Yes, I am well aware of how vectorisation works, and how to use vector units. I write code full of __m128's for a living. And outside of matrix multiplications, there really are not that many situations which have large numbers of iterations of a loop with independent iterations. Of course I don't have access to a vast range of different codebases outside of my speciality, so I can't reliably predict how well AVX2 autovectorisation will perform. I reserve judgement for the time being, but I am certainly not pinning my hopes upon it.
Yes they will. People who are the first to buy new hardware are also the first to buy new software. So developers have to implement support for new features early on or they'll lose an important piece of the market to the competition. Benchmarks of competing software products are typically released not long after the new hardware is released. So they can't afford to look bad.
Developers will need to write code utilising these new extensions
in addition to the existing code path(s) which give the same functionality (but slightly slower), or else the large majority of their potential users will be utterly unable to use their software. Repeat this every time Intel brings out a new ISE, and you have an utterly unmanageable hierarchy of different branches of code using different levels of instruction set for all the potential permutations. The costs for this are huge.

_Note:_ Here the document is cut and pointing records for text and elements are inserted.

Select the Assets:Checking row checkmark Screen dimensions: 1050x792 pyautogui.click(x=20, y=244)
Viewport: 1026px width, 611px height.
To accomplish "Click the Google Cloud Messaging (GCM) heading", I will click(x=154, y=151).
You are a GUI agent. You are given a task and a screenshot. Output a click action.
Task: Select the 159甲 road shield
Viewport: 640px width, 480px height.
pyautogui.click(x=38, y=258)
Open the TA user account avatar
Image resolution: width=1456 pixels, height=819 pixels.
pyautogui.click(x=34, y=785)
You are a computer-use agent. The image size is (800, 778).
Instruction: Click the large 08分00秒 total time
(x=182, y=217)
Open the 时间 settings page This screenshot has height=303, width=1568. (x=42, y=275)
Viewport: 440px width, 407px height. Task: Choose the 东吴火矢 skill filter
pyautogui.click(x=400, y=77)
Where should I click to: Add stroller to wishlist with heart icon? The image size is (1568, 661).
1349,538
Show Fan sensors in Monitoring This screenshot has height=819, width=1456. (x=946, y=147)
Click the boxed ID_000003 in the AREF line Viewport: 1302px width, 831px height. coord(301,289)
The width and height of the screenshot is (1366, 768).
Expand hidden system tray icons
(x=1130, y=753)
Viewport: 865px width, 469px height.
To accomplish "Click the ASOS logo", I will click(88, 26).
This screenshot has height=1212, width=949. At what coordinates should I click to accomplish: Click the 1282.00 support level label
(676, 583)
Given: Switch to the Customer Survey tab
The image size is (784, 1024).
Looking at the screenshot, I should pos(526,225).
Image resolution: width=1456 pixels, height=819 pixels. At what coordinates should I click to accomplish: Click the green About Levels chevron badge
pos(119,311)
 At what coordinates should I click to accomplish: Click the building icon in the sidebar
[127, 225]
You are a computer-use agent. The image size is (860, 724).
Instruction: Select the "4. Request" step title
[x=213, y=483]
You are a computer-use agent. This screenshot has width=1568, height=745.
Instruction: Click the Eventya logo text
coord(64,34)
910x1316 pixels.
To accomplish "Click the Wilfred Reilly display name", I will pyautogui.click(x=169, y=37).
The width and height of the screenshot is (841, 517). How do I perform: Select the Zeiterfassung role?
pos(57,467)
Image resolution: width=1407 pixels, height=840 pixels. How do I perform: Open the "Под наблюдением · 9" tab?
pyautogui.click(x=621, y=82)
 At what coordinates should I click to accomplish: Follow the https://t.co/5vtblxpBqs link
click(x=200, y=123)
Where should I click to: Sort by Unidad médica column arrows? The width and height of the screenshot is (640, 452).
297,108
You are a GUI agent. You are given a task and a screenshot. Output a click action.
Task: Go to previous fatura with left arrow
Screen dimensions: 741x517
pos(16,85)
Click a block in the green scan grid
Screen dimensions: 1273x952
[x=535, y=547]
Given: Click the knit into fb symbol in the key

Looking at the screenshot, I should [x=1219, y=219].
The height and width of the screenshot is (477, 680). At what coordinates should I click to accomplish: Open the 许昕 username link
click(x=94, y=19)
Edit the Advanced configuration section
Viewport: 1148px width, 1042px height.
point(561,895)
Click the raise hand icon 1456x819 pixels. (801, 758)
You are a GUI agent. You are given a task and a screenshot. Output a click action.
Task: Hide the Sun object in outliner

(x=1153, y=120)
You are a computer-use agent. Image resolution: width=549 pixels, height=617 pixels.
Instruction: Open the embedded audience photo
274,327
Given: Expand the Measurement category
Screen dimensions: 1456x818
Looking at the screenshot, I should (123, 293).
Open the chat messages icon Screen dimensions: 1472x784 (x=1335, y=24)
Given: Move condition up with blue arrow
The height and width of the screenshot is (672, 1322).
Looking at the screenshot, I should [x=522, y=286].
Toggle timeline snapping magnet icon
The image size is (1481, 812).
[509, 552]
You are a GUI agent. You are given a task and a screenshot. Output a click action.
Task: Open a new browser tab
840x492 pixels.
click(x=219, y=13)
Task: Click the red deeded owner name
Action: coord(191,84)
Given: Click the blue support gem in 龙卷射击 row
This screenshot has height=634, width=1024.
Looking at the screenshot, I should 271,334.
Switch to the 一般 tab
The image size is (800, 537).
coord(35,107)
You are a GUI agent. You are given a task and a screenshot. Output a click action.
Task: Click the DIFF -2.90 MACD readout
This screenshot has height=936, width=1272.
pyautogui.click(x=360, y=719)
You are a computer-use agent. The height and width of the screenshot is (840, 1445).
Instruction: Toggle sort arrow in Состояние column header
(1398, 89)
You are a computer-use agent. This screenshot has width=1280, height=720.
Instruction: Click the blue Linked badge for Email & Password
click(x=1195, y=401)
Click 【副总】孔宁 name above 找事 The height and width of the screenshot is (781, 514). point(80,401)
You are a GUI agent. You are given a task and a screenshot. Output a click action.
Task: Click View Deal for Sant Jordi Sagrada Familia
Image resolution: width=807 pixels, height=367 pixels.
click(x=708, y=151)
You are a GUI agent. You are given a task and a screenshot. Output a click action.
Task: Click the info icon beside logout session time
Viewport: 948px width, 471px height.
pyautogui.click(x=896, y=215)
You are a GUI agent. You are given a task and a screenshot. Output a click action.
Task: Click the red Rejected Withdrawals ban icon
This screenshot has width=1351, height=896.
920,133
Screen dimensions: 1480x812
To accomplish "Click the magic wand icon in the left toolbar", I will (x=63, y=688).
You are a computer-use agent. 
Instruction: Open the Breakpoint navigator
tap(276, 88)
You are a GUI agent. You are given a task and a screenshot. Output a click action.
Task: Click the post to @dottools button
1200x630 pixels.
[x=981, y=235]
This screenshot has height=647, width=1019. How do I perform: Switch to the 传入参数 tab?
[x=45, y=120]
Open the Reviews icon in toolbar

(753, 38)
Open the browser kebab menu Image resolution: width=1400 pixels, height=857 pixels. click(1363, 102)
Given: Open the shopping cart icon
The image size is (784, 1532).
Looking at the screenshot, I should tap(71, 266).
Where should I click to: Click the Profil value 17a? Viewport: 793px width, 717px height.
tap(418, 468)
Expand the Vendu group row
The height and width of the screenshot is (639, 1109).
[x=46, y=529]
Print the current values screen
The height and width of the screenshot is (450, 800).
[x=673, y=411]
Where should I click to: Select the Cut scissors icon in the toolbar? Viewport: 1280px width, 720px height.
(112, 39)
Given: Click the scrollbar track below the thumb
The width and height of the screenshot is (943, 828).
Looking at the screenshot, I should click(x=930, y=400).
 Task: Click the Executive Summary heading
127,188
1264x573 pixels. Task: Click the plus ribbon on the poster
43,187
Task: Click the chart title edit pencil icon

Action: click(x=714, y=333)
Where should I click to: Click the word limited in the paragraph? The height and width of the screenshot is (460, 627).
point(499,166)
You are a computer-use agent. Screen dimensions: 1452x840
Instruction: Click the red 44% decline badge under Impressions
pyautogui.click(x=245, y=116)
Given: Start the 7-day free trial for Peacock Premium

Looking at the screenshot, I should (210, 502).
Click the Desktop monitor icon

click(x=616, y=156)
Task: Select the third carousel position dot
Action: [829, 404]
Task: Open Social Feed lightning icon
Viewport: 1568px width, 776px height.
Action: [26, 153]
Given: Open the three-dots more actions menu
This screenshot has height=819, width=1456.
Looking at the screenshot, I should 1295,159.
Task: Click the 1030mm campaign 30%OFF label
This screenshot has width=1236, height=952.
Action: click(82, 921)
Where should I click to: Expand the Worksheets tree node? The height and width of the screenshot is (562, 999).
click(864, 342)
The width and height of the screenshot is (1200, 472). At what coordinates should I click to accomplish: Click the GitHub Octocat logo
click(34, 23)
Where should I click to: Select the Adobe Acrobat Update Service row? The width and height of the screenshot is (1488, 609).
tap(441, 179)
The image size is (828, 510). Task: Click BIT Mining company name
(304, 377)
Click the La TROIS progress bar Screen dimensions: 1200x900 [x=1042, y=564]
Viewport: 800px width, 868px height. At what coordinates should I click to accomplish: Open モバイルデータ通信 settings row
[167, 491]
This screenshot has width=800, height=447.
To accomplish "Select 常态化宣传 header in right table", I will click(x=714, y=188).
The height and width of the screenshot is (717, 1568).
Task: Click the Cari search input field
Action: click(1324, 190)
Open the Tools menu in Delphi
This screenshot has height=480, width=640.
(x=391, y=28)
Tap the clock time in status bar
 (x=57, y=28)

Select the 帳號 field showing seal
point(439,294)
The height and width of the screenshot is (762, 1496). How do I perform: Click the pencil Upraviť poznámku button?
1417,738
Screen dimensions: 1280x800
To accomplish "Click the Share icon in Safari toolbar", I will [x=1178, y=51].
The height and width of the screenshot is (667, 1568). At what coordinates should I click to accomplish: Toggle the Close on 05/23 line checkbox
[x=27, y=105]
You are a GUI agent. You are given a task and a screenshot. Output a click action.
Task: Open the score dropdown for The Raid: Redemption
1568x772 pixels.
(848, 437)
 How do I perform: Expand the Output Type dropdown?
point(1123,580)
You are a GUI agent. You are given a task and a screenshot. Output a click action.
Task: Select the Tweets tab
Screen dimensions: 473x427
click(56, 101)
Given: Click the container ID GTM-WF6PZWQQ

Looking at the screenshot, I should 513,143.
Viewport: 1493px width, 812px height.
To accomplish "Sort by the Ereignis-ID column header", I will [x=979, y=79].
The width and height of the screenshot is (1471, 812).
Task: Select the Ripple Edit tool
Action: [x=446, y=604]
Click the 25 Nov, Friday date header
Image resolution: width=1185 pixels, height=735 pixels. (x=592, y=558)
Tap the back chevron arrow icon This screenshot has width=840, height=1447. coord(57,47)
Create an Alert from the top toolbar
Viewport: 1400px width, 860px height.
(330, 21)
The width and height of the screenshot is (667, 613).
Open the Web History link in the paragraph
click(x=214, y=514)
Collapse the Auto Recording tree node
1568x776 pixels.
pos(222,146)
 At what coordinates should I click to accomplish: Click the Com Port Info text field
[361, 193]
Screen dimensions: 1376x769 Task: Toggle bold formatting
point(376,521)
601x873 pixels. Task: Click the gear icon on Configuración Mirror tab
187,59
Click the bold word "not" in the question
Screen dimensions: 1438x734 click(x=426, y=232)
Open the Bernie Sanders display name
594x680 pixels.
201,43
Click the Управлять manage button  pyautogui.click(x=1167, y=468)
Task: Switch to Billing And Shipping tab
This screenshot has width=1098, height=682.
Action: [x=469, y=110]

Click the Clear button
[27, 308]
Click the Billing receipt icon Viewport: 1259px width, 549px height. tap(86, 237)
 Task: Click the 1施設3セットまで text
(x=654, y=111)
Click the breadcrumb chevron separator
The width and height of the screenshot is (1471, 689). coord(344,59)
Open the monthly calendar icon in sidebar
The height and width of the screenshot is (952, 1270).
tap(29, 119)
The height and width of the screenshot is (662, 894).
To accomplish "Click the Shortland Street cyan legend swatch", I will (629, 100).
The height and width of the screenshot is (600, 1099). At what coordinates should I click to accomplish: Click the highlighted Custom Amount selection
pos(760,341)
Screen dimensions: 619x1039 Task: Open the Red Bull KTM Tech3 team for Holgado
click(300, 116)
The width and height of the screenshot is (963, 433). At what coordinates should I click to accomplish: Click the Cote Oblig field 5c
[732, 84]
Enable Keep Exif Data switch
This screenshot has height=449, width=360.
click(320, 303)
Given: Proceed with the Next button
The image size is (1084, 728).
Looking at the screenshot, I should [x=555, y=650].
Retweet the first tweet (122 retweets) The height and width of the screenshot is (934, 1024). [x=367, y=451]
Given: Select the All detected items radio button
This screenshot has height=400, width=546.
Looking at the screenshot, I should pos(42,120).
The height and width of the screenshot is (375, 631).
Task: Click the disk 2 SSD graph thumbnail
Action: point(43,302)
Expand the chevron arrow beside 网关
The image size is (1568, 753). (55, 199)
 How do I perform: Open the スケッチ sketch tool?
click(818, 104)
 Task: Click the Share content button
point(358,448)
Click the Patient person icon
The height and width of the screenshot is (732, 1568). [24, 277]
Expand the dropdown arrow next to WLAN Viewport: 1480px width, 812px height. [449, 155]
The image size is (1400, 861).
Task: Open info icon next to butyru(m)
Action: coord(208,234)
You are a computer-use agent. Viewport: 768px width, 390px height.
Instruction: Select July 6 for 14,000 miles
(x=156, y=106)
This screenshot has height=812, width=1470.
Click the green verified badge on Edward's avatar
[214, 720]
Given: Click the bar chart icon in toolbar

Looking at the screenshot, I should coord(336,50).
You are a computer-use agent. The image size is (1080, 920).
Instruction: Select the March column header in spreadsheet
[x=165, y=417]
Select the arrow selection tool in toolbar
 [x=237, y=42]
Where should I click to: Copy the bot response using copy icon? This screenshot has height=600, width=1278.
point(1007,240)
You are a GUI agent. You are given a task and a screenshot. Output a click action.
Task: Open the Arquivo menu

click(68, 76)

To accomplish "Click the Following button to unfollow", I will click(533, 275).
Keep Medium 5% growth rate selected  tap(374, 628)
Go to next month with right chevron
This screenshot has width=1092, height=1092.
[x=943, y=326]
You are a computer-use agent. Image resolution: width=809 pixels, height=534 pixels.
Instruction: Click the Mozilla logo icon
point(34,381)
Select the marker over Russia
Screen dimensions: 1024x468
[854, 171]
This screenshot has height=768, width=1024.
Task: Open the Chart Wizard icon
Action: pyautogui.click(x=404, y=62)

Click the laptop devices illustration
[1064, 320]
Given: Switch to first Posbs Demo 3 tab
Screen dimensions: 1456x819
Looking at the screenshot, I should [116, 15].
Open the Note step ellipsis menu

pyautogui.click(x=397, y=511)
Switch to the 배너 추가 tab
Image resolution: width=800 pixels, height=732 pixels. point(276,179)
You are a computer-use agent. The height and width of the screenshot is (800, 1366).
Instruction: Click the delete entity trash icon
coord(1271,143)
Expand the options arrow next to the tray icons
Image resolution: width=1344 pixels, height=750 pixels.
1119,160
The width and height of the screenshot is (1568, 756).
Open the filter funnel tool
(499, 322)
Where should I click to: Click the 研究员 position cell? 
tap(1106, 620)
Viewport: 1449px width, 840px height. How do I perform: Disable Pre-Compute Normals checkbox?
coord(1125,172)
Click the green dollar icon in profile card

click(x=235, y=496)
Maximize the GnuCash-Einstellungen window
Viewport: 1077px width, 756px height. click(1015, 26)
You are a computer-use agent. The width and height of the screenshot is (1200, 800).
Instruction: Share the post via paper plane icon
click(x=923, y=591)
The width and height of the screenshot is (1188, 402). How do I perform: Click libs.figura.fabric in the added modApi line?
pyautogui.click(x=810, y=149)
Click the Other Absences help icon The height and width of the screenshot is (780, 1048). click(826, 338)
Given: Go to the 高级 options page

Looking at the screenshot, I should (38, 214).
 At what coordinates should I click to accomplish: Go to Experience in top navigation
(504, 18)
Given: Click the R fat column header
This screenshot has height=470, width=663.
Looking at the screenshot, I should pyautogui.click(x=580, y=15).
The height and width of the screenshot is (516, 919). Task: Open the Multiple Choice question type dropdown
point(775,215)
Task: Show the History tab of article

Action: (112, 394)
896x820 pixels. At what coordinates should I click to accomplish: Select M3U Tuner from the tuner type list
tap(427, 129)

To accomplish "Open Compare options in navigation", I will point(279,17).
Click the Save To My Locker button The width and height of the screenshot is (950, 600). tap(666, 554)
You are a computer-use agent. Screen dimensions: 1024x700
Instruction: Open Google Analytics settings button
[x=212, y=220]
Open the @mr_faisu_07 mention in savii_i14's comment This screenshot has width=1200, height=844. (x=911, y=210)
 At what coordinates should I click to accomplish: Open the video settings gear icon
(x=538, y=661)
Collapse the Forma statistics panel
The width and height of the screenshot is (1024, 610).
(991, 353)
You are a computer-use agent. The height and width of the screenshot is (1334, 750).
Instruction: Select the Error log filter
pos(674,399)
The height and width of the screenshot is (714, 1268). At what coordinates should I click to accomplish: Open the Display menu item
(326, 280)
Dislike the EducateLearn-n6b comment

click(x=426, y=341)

I do not deny that in certain very specific segments, this is indeed the case. Small but mission critical algorithms that companies pay a lot of money for to run as fast as possible will indeed use any edge that they can get over their rival developers. But the majority of software written does not bother with marginal performance increases for a tiny fraction of their potential market (who have the newest processors anyway, and hence are the least likely to complain about lack of performance). They will use an extension if the vast majority of computers in use support it, and if the only computers which do not support it would be too rubbish to run the software properly anyway. At the moment, that title belongs to SSE2 and arguably SSE3.